To measure the rate of falls to the length of time a call light is answered, the nurse working on the project choose the histogram. This illustrates the length of time in the Y axis and the rate of falls in the X axis during the period of study (time frame). The histogram itself will include a control group, average answers, and delay answers to call light. This example was imported and modified from a previous study done comparing the numbers of call lights and nursing rounds by (Meade et al. 2006).
A realistic goal of this study is to reduce the fall related to a delay in answering the call light to less than the standard national data base that can be found in National Database of Nursing Quality Indicators (NDNQI). The nurse will be able to compare the data obtained on the unit to similar hospital units by referencing (benchmarking) to the national data from NDNQI. There will be a follow up study and gradual modification of the plan in order to achieve the outcome. The team has to set measurable outcomes and quality indicators. According to Yoder, the goal of quality improvement necessitates a standard of practice and a measurable patient-care outcome or nursing-sensitive outcome (Yoder, 2011).

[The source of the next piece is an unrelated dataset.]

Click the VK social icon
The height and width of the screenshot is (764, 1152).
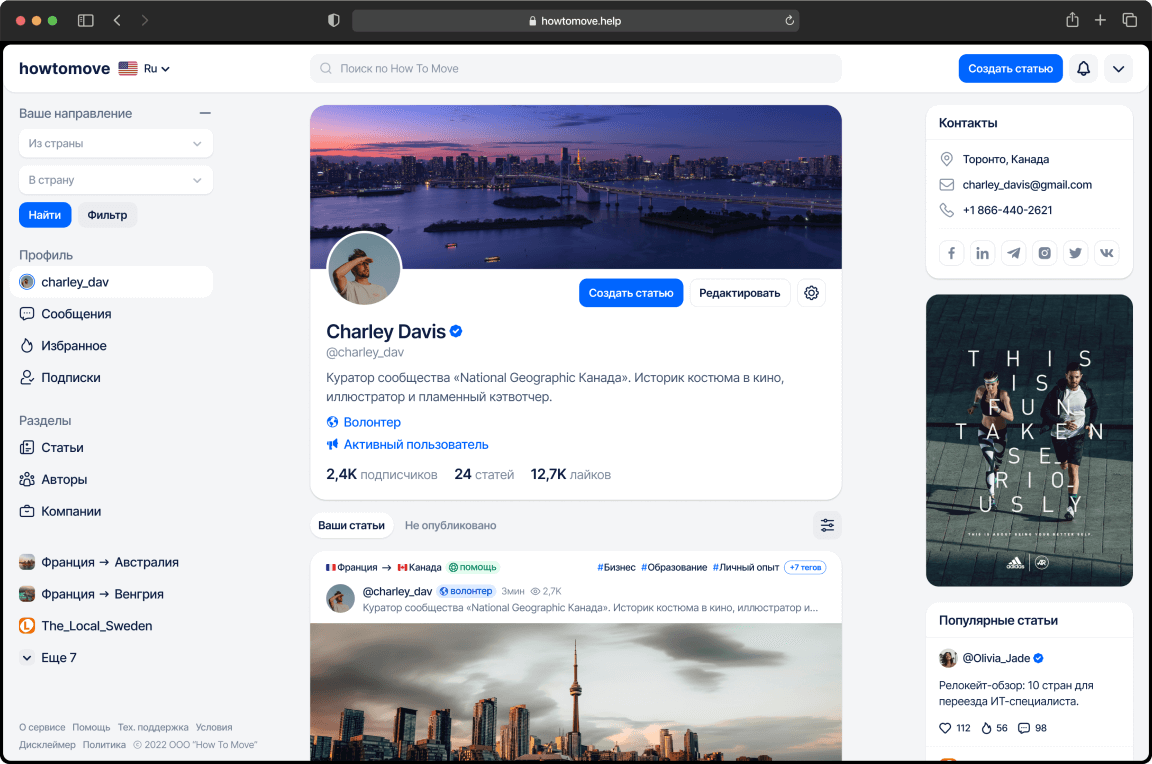(x=1107, y=253)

Yoder signaled that the quality management stresses improving the system rather than assigning blame to employees (Yoder, 2011). Thus, communication is a very important step and strategies in the discussion. It allows both the manager and followers to see the appropriate changes needed without appointing blames. The results of the project can be shared with other floors, included in the computer based training, or presented by nursing leaders during in-service with the staff. Posters could be used to illustrate the importance of the response time to patient’s call light. In recent years some hospitals have initiated hourly rounds to reduce the noise and interruptions caused by unnecessary call lights. (Meade et al. 2006).
Meade concluded that with one-hour rounds, there was a significant reduction in the number of falls that occurred on the units. Others tools used in the hospital to prevent falls are yellow bracelet, non slip red socks, and yellow sticker placed on the chart. As the plan is implemented the team continues to gather and evaluate data to document and compare in order to find out if the outcomes are being met. Revisions are performed if new problems arise during the implementation of the project and a time frame is set during the realization of the project.

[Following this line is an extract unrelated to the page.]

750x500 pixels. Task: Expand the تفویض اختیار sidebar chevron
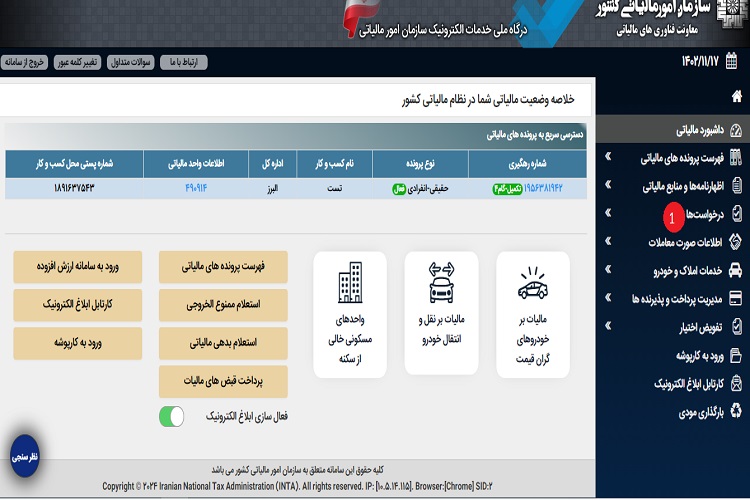coord(608,326)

In conclusion this QIP can be implemented on the floor by educating the staff about high costs that result from a fall, specifically ones leading to injuries or even death. Also, as patient’s advocates the nurse has to work on securing the patient safety by responding to their needs and reducing the call light response time. Nursing staff must recognize that call lights are legitimate ways for patients to test the responsiveness of the hospital system regarding their needs (Deitrick et al. 2006).